Collected data
■ ■ ■

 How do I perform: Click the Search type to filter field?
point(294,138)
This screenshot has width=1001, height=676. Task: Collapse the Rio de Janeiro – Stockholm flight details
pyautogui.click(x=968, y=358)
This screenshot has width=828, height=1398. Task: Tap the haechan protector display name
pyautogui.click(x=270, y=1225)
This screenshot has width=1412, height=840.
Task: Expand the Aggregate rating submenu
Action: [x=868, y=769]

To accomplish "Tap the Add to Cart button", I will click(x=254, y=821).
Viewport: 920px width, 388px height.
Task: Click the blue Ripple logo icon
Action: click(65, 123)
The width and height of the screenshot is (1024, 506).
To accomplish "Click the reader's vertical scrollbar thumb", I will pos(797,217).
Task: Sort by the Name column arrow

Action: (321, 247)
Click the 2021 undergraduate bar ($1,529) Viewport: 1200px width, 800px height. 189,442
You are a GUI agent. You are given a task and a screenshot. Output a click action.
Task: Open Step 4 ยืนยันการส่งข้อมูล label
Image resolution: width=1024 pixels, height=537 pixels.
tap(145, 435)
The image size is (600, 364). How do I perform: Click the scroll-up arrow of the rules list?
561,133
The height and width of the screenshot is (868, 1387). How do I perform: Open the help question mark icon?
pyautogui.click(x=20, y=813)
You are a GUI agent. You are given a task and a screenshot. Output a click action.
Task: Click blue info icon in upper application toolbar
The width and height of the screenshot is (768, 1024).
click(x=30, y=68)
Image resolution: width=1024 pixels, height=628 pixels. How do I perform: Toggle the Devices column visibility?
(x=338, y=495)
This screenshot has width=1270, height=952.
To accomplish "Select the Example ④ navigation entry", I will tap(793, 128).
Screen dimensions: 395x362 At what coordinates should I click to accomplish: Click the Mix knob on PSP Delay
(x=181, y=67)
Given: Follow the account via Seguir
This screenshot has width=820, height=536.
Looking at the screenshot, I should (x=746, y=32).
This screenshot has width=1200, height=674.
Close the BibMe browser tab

■ ■ ■

What to work on: Please make an exact copy of the lines above from the line with "This screenshot has width=828, height=1398." through the line with "Click the 2021", both ends included.

Completed task:
This screenshot has width=828, height=1398. Task: Tap the haechan protector display name
pyautogui.click(x=270, y=1225)
This screenshot has width=1412, height=840.
Task: Expand the Aggregate rating submenu
Action: [x=868, y=769]

To accomplish "Tap the Add to Cart button", I will click(x=254, y=821).
Viewport: 920px width, 388px height.
Task: Click the blue Ripple logo icon
Action: click(65, 123)
The width and height of the screenshot is (1024, 506).
To accomplish "Click the reader's vertical scrollbar thumb", I will pos(797,217).
Task: Sort by the Name column arrow

Action: (321, 247)
Click the 2021 undergraduate bar ($1,529) Viewport: 1200px width, 800px height. 189,442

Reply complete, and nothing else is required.